<<<<

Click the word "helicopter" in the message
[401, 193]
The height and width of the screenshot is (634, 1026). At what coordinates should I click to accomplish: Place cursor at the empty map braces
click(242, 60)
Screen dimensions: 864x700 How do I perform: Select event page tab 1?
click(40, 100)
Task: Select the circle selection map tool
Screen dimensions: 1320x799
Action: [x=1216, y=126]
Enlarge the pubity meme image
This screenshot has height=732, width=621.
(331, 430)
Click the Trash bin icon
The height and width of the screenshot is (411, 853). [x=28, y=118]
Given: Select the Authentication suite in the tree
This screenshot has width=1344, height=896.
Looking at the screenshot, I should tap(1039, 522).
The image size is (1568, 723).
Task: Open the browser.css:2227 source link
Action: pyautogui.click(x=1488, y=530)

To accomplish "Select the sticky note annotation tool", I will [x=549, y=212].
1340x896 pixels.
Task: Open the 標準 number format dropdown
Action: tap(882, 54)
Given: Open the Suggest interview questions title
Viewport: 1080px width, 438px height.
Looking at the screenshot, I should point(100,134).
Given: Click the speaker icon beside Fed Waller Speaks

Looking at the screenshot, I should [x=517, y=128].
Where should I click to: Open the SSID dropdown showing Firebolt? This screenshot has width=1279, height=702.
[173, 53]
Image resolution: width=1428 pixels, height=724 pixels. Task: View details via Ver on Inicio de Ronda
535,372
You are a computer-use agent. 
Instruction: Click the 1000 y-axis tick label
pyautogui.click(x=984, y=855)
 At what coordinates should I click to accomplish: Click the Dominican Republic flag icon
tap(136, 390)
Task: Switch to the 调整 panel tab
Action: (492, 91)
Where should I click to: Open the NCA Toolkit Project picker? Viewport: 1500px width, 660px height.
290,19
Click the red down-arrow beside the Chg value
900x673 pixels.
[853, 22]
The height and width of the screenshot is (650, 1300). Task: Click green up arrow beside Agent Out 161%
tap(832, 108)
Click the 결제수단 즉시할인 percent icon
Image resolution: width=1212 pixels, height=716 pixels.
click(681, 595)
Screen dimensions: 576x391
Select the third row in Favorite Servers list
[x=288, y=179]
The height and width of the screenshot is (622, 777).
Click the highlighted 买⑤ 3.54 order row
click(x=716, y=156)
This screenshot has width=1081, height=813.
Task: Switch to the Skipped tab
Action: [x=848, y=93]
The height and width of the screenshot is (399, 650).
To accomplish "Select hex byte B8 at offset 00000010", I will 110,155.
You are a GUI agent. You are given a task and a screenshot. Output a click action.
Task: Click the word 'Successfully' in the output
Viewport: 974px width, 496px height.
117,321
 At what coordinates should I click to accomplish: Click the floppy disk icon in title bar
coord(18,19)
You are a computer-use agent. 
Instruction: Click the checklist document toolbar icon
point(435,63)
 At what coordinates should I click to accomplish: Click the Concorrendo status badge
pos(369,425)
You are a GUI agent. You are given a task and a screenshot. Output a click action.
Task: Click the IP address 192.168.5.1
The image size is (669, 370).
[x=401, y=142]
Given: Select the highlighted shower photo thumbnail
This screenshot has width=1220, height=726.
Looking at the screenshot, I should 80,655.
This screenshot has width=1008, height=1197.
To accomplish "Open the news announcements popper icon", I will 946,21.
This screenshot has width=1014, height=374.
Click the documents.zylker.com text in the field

>>>>

ASSIGNMENT: Line by line, repeat everything in the records verbatim.

ANSWER TO THE EXERCISE:
Click the word "helicopter" in the message
[401, 193]
The height and width of the screenshot is (634, 1026). At what coordinates should I click to accomplish: Place cursor at the empty map braces
click(242, 60)
Screen dimensions: 864x700 How do I perform: Select event page tab 1?
click(40, 100)
Task: Select the circle selection map tool
Screen dimensions: 1320x799
Action: [x=1216, y=126]
Enlarge the pubity meme image
This screenshot has height=732, width=621.
(331, 430)
Click the Trash bin icon
The height and width of the screenshot is (411, 853). [x=28, y=118]
Given: Select the Authentication suite in the tree
This screenshot has width=1344, height=896.
Looking at the screenshot, I should tap(1039, 522).
The image size is (1568, 723).
Task: Open the browser.css:2227 source link
Action: pyautogui.click(x=1488, y=530)

To accomplish "Select the sticky note annotation tool", I will [x=549, y=212].
1340x896 pixels.
Task: Open the 標準 number format dropdown
Action: tap(882, 54)
Given: Open the Suggest interview questions title
Viewport: 1080px width, 438px height.
Looking at the screenshot, I should point(100,134).
Given: Click the speaker icon beside Fed Waller Speaks

Looking at the screenshot, I should [x=517, y=128].
Where should I click to: Open the SSID dropdown showing Firebolt? This screenshot has width=1279, height=702.
[173, 53]
Image resolution: width=1428 pixels, height=724 pixels. Task: View details via Ver on Inicio de Ronda
535,372
You are a computer-use agent. 
Instruction: Click the 1000 y-axis tick label
pyautogui.click(x=984, y=855)
 At what coordinates should I click to accomplish: Click the Dominican Republic flag icon
tap(136, 390)
Task: Switch to the 调整 panel tab
Action: (492, 91)
Where should I click to: Open the NCA Toolkit Project picker? Viewport: 1500px width, 660px height.
290,19
Click the red down-arrow beside the Chg value
900x673 pixels.
[853, 22]
The height and width of the screenshot is (650, 1300). Task: Click green up arrow beside Agent Out 161%
tap(832, 108)
Click the 결제수단 즉시할인 percent icon
Image resolution: width=1212 pixels, height=716 pixels.
click(681, 595)
Screen dimensions: 576x391
Select the third row in Favorite Servers list
[x=288, y=179]
The height and width of the screenshot is (622, 777).
Click the highlighted 买⑤ 3.54 order row
click(x=716, y=156)
This screenshot has width=1081, height=813.
Task: Switch to the Skipped tab
Action: [x=848, y=93]
The height and width of the screenshot is (399, 650).
To accomplish "Select hex byte B8 at offset 00000010", I will 110,155.
You are a GUI agent. You are given a task and a screenshot. Output a click action.
Task: Click the word 'Successfully' in the output
Viewport: 974px width, 496px height.
117,321
 At what coordinates should I click to accomplish: Click the floppy disk icon in title bar
coord(18,19)
You are a computer-use agent. 
Instruction: Click the checklist document toolbar icon
point(435,63)
 At what coordinates should I click to accomplish: Click the Concorrendo status badge
pos(369,425)
You are a GUI agent. You are given a task and a screenshot. Output a click action.
Task: Click the IP address 192.168.5.1
The image size is (669, 370).
[x=401, y=142]
Given: Select the highlighted shower photo thumbnail
This screenshot has width=1220, height=726.
Looking at the screenshot, I should 80,655.
This screenshot has width=1008, height=1197.
To accomplish "Open the news announcements popper icon", I will 946,21.
This screenshot has width=1014, height=374.
Click the documents.zylker.com text in the field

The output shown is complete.